Boston Celtics head coach Ime Udoka is nearing the quarter pole of his first season as a head coach in the NBA, and seems to be instructing at a level those playing for him respect.
Udoka has the Celtics playing a much-improved brand of basketball for much of the last month. The Celtics have bought in to the defensive intensity of effort Udoka tried to implement from the jump, and Monday's most recent win over the Cleveland Cavaliers was another depiction of that.
Now, as Udoka himself noted, the Celtics will look to focus on the offensive mentality with ball movement and spacing being among those aspects at the forefront. It will serve as the next building block for a team that got back to .500 on Monday.
All told, a pair of players in Al Horford and Jayson Tatum seem to think Udoka has fared well after the early part of the 2021 campaign.
"Just kind of reading the game as it's going and continuing to establish how he wants us to play," Horford said of Udoka on Monday after Boston's win. "Defensively, I feel like we've made strides in that area and we continue to get better. And you know, on offense, he keeps harping on how he wants us to be and how he wants us to play.

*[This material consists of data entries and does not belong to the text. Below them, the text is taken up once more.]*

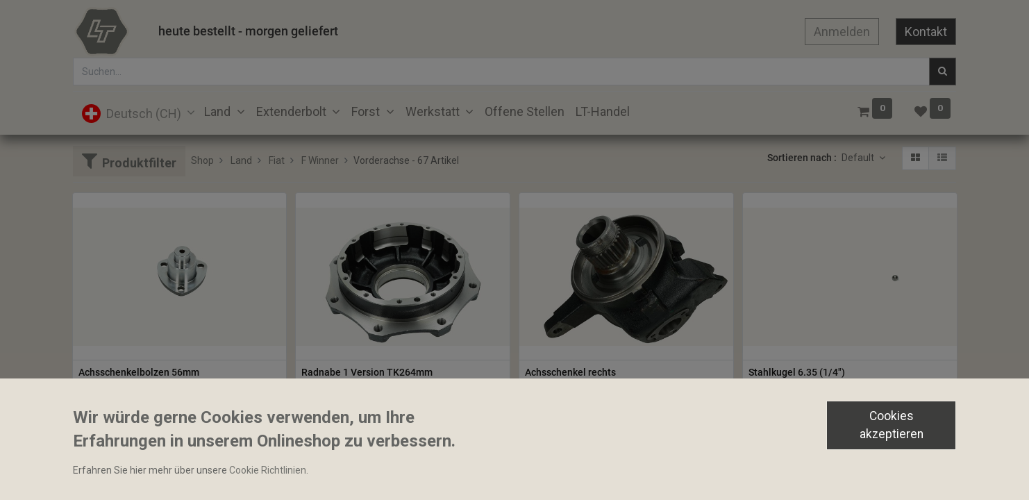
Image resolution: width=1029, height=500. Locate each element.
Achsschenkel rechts (570, 372)
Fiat (277, 160)
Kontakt (926, 31)
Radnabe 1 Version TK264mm (367, 372)
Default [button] (859, 157)
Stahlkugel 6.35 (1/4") (796, 372)
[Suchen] (942, 71)
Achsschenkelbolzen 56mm (138, 372)
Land (241, 160)
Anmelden (842, 31)
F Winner (320, 160)
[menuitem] (524, 111)
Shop (202, 160)
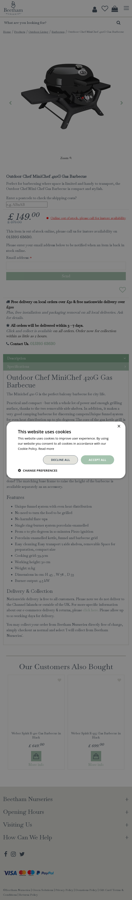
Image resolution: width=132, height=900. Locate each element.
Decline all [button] (60, 460)
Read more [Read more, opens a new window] (46, 449)
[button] (37, 470)
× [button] (118, 426)
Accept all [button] (97, 460)
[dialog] (66, 450)
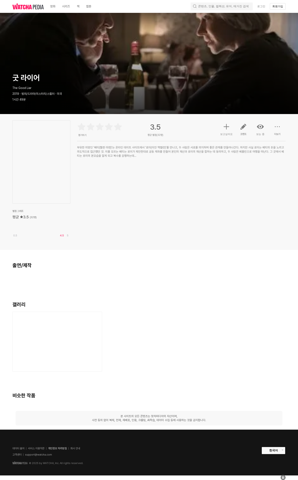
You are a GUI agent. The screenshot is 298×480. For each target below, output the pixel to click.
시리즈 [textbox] (66, 6)
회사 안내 (75, 448)
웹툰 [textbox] (88, 6)
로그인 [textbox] (261, 6)
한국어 (273, 450)
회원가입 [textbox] (277, 6)
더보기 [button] (277, 131)
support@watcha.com (38, 454)
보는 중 (260, 129)
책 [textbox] (78, 6)
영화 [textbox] (52, 6)
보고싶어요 (226, 129)
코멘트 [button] (243, 131)
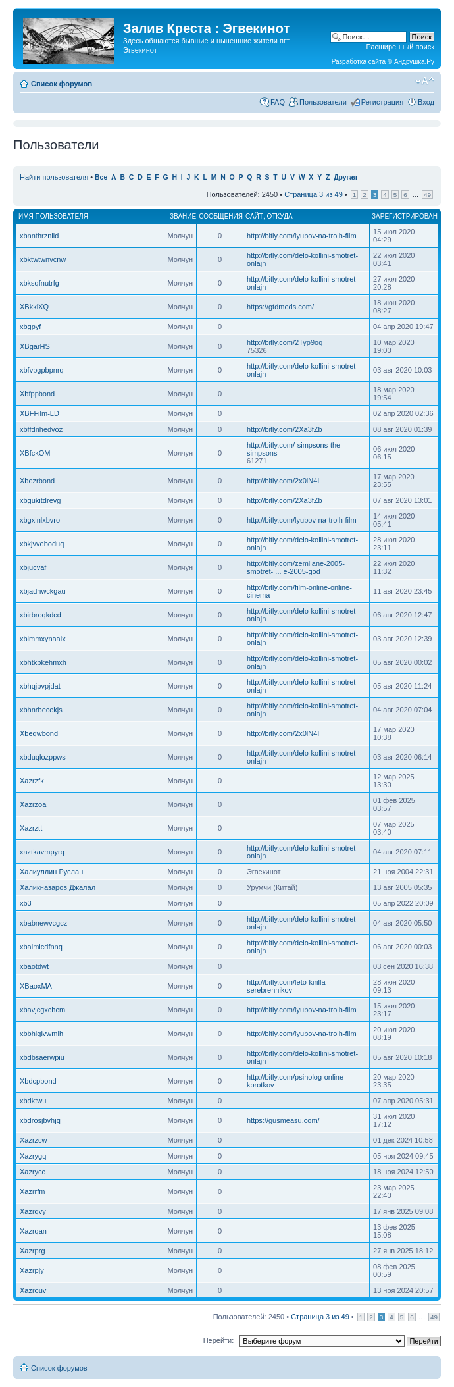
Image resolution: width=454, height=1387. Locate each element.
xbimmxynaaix (43, 638)
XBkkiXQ (34, 307)
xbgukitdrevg (40, 500)
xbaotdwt (34, 966)
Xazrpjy (32, 1270)
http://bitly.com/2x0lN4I (283, 480)
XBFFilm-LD (39, 413)
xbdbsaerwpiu (42, 1057)
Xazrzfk (32, 781)
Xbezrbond (37, 480)
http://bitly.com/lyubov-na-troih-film (302, 236)
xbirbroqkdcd (40, 615)
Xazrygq (33, 1156)
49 (427, 194)
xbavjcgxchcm (42, 1010)
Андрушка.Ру (414, 61)
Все (101, 177)
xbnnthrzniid (39, 236)
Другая (345, 177)
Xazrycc (32, 1172)
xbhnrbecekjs (41, 710)
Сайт (254, 216)
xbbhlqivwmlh (41, 1033)
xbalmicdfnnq (41, 947)
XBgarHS (35, 346)
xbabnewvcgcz (43, 923)
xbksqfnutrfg (39, 283)
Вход (426, 102)
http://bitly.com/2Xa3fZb (284, 429)
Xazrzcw (33, 1140)
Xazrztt (31, 828)
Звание (183, 216)
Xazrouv (33, 1290)
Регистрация (382, 102)
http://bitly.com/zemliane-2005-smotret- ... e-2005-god (296, 567)
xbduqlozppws (43, 757)
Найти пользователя (54, 177)
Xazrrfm (32, 1191)
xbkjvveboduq (42, 544)
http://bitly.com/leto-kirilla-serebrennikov (287, 986)
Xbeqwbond (39, 733)
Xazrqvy (33, 1211)
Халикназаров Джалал (57, 887)
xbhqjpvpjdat (40, 686)
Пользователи (323, 102)
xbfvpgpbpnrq (42, 370)
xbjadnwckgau (43, 591)
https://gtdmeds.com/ (280, 307)
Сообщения (221, 216)
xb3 (26, 903)
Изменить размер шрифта (424, 81)
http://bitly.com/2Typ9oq (284, 342)
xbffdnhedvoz (41, 429)
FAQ (277, 102)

"And in the second half tonight, playing with with more pace and moving the ball a little more, it's the way that you want to play and it's a lot of fun when we play that way," Horford said.
Tatum added how both he and fellow teammates want to help Udoka out as he continues to navigate his first year.
"I've seen a lot," Tatum said of Udoka. "Like I've said before, I can only imagine how tough it is just starting your career, your first head coaching job, the expectations and I guess just everything, all the ins-and-outs trying to figure it out. And I'm trying my best along (with the) other guys to help him out. It's like we're in a relationship, we're trying to help each other out to achieve the same goal."
The Celtics will look to make it four wins in their last five games when they travel to the Atlanta Hawks on Wednesday.